Task goal — Give each record below again, without a single difference.

******************************

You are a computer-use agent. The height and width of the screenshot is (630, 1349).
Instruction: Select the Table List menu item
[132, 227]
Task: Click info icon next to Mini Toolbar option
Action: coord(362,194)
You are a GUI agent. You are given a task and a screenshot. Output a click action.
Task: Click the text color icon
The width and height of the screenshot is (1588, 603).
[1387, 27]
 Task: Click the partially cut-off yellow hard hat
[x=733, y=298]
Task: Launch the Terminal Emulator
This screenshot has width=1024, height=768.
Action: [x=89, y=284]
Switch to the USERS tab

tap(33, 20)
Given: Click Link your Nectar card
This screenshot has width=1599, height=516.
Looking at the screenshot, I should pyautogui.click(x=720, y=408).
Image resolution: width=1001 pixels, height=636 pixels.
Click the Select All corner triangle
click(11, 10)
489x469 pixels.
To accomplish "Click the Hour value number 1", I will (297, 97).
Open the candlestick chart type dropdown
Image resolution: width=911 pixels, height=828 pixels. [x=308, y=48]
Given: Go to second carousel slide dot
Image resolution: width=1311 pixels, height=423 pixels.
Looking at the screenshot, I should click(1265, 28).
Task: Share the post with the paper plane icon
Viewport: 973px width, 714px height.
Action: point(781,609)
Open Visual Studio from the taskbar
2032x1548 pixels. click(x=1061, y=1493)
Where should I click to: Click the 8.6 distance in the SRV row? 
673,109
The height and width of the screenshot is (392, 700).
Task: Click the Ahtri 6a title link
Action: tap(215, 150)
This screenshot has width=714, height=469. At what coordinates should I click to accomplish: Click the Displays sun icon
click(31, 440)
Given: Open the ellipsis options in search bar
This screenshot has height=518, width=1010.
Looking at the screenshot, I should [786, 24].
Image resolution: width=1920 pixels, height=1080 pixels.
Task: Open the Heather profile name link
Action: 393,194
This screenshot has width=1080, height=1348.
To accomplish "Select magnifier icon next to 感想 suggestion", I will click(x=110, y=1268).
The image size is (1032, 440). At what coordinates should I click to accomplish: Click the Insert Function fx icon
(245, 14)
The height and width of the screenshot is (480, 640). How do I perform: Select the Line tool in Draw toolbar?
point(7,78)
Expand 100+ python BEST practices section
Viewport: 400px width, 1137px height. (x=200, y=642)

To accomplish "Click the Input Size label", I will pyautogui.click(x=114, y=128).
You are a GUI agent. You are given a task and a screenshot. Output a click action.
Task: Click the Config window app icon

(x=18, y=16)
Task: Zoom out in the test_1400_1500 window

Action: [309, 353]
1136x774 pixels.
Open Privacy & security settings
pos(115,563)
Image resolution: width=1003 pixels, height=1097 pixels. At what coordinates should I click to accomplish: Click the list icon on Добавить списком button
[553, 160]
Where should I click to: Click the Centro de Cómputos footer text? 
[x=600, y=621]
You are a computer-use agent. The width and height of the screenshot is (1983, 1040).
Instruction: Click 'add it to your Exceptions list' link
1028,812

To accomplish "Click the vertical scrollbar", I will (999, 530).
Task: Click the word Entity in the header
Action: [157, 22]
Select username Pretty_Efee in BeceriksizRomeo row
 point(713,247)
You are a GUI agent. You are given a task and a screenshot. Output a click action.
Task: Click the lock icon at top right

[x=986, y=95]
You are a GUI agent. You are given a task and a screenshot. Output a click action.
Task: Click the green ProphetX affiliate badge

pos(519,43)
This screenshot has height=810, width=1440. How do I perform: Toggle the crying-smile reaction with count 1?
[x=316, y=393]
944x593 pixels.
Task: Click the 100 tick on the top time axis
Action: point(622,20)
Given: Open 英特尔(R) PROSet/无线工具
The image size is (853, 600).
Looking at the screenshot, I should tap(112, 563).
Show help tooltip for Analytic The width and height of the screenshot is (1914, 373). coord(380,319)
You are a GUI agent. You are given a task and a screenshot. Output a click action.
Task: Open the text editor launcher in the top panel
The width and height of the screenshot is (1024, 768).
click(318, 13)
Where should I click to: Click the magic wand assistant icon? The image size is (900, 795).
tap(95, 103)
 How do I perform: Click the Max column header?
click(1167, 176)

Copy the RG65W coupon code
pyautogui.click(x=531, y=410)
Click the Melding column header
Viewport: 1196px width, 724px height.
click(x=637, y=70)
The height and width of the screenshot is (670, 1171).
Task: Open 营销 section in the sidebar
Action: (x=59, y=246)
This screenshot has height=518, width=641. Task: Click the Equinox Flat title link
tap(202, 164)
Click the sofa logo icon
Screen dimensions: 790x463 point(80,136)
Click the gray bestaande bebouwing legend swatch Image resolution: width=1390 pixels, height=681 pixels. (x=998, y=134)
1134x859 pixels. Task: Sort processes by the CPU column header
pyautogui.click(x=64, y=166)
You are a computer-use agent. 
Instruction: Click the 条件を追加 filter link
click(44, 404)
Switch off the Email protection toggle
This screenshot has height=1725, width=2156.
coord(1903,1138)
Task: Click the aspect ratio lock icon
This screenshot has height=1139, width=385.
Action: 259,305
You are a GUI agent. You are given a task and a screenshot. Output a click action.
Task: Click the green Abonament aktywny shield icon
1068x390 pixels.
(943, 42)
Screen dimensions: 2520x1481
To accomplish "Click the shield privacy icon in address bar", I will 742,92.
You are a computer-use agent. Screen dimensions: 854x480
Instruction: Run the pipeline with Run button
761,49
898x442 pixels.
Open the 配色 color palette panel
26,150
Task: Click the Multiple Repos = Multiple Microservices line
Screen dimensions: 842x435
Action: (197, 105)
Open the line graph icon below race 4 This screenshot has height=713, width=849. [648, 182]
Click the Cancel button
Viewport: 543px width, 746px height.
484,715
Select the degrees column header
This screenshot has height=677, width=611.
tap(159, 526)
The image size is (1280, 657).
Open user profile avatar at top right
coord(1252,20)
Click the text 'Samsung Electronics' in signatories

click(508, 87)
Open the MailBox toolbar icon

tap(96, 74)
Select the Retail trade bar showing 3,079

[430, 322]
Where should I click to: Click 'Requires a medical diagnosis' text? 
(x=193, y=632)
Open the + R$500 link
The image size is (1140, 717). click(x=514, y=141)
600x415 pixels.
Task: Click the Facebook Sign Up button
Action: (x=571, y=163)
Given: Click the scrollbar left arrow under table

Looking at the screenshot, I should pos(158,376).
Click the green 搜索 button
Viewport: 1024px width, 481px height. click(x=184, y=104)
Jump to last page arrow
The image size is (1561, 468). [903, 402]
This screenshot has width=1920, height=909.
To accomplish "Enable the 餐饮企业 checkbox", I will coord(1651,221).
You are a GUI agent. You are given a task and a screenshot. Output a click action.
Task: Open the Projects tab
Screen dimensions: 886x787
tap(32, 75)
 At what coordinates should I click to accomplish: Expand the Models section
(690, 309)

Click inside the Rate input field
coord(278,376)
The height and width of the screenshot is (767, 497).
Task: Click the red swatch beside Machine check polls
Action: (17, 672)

******************************

Solution to this exercise —
You are a computer-use agent. The height and width of the screenshot is (630, 1349).
Instruction: Select the Table List menu item
[132, 227]
Task: Click info icon next to Mini Toolbar option
Action: coord(362,194)
You are a GUI agent. You are given a task and a screenshot. Output a click action.
Task: Click the text color icon
The width and height of the screenshot is (1588, 603).
[1387, 27]
 Task: Click the partially cut-off yellow hard hat
[x=733, y=298]
Task: Launch the Terminal Emulator
This screenshot has width=1024, height=768.
Action: [x=89, y=284]
Switch to the USERS tab

tap(33, 20)
Given: Click Link your Nectar card
This screenshot has width=1599, height=516.
Looking at the screenshot, I should pyautogui.click(x=720, y=408).
Image resolution: width=1001 pixels, height=636 pixels.
Click the Select All corner triangle
click(11, 10)
489x469 pixels.
To accomplish "Click the Hour value number 1", I will (297, 97).
Open the candlestick chart type dropdown
Image resolution: width=911 pixels, height=828 pixels. [x=308, y=48]
Given: Go to second carousel slide dot
Image resolution: width=1311 pixels, height=423 pixels.
Looking at the screenshot, I should click(1265, 28).
Task: Share the post with the paper plane icon
Viewport: 973px width, 714px height.
Action: point(781,609)
Open Visual Studio from the taskbar
2032x1548 pixels. click(x=1061, y=1493)
Where should I click to: Click the 8.6 distance in the SRV row? 
673,109
The height and width of the screenshot is (392, 700).
Task: Click the Ahtri 6a title link
Action: tap(215, 150)
This screenshot has width=714, height=469. At what coordinates should I click to accomplish: Click the Displays sun icon
click(31, 440)
Given: Open the ellipsis options in search bar
This screenshot has height=518, width=1010.
Looking at the screenshot, I should [786, 24].
Image resolution: width=1920 pixels, height=1080 pixels.
Task: Open the Heather profile name link
Action: 393,194
This screenshot has width=1080, height=1348.
To accomplish "Select magnifier icon next to 感想 suggestion", I will click(x=110, y=1268).
The image size is (1032, 440). At what coordinates should I click to accomplish: Click the Insert Function fx icon
(245, 14)
The height and width of the screenshot is (480, 640). How do I perform: Select the Line tool in Draw toolbar?
point(7,78)
Expand 100+ python BEST practices section
Viewport: 400px width, 1137px height. (x=200, y=642)

To accomplish "Click the Input Size label", I will pyautogui.click(x=114, y=128).
You are a GUI agent. You are given a task and a screenshot. Output a click action.
Task: Click the Config window app icon

(x=18, y=16)
Task: Zoom out in the test_1400_1500 window

Action: [309, 353]
1136x774 pixels.
Open Privacy & security settings
pos(115,563)
Image resolution: width=1003 pixels, height=1097 pixels. At what coordinates should I click to accomplish: Click the list icon on Добавить списком button
[553, 160]
Where should I click to: Click the Centro de Cómputos footer text? 
[x=600, y=621]
You are a computer-use agent. The width and height of the screenshot is (1983, 1040).
Instruction: Click 'add it to your Exceptions list' link
1028,812

To accomplish "Click the vertical scrollbar", I will (999, 530).
Task: Click the word Entity in the header
Action: [157, 22]
Select username Pretty_Efee in BeceriksizRomeo row
 point(713,247)
You are a GUI agent. You are given a task and a screenshot. Output a click action.
Task: Click the lock icon at top right

[x=986, y=95]
You are a GUI agent. You are given a task and a screenshot. Output a click action.
Task: Click the green ProphetX affiliate badge

pos(519,43)
This screenshot has height=810, width=1440. How do I perform: Toggle the crying-smile reaction with count 1?
[x=316, y=393]
944x593 pixels.
Task: Click the 100 tick on the top time axis
Action: point(622,20)
Given: Open 英特尔(R) PROSet/无线工具
The image size is (853, 600).
Looking at the screenshot, I should tap(112, 563).
Show help tooltip for Analytic The width and height of the screenshot is (1914, 373). coord(380,319)
You are a GUI agent. You are given a task and a screenshot. Output a click action.
Task: Open the text editor launcher in the top panel
The width and height of the screenshot is (1024, 768).
click(318, 13)
Where should I click to: Click the magic wand assistant icon? The image size is (900, 795).
tap(95, 103)
 How do I perform: Click the Max column header?
click(1167, 176)

Copy the RG65W coupon code
pyautogui.click(x=531, y=410)
Click the Melding column header
Viewport: 1196px width, 724px height.
click(x=637, y=70)
The height and width of the screenshot is (670, 1171).
Task: Open 营销 section in the sidebar
Action: (x=59, y=246)
This screenshot has height=518, width=641. Task: Click the Equinox Flat title link
tap(202, 164)
Click the sofa logo icon
Screen dimensions: 790x463 point(80,136)
Click the gray bestaande bebouwing legend swatch Image resolution: width=1390 pixels, height=681 pixels. (x=998, y=134)
1134x859 pixels. Task: Sort processes by the CPU column header
pyautogui.click(x=64, y=166)
You are a computer-use agent. 
Instruction: Click the 条件を追加 filter link
click(44, 404)
Switch off the Email protection toggle
This screenshot has height=1725, width=2156.
coord(1903,1138)
Task: Click the aspect ratio lock icon
This screenshot has height=1139, width=385.
Action: 259,305
You are a GUI agent. You are given a task and a screenshot. Output a click action.
Task: Click the green Abonament aktywny shield icon
1068x390 pixels.
(943, 42)
Screen dimensions: 2520x1481
To accomplish "Click the shield privacy icon in address bar", I will 742,92.
You are a computer-use agent. Screen dimensions: 854x480
Instruction: Run the pipeline with Run button
761,49
898x442 pixels.
Open the 配色 color palette panel
26,150
Task: Click the Multiple Repos = Multiple Microservices line
Screen dimensions: 842x435
Action: (197, 105)
Open the line graph icon below race 4 This screenshot has height=713, width=849. [648, 182]
Click the Cancel button
Viewport: 543px width, 746px height.
484,715
Select the degrees column header
This screenshot has height=677, width=611.
tap(159, 526)
The image size is (1280, 657).
Open user profile avatar at top right
coord(1252,20)
Click the text 'Samsung Electronics' in signatories

click(508, 87)
Open the MailBox toolbar icon

tap(96, 74)
Select the Retail trade bar showing 3,079

[430, 322]
Where should I click to: Click 'Requires a medical diagnosis' text? 
(x=193, y=632)
Open the + R$500 link
The image size is (1140, 717). click(x=514, y=141)
600x415 pixels.
Task: Click the Facebook Sign Up button
Action: (x=571, y=163)
Given: Click the scrollbar left arrow under table

Looking at the screenshot, I should pos(158,376).
Click the green 搜索 button
Viewport: 1024px width, 481px height. click(x=184, y=104)
Jump to last page arrow
The image size is (1561, 468). [903, 402]
This screenshot has width=1920, height=909.
To accomplish "Enable the 餐饮企业 checkbox", I will coord(1651,221).
You are a GUI agent. You are given a task and a screenshot. Output a click action.
Task: Open the Projects tab
Screen dimensions: 886x787
tap(32, 75)
 At what coordinates should I click to accomplish: Expand the Models section
(690, 309)

Click inside the Rate input field
coord(278,376)
The height and width of the screenshot is (767, 497).
Task: Click the red swatch beside Machine check polls
Action: (17, 672)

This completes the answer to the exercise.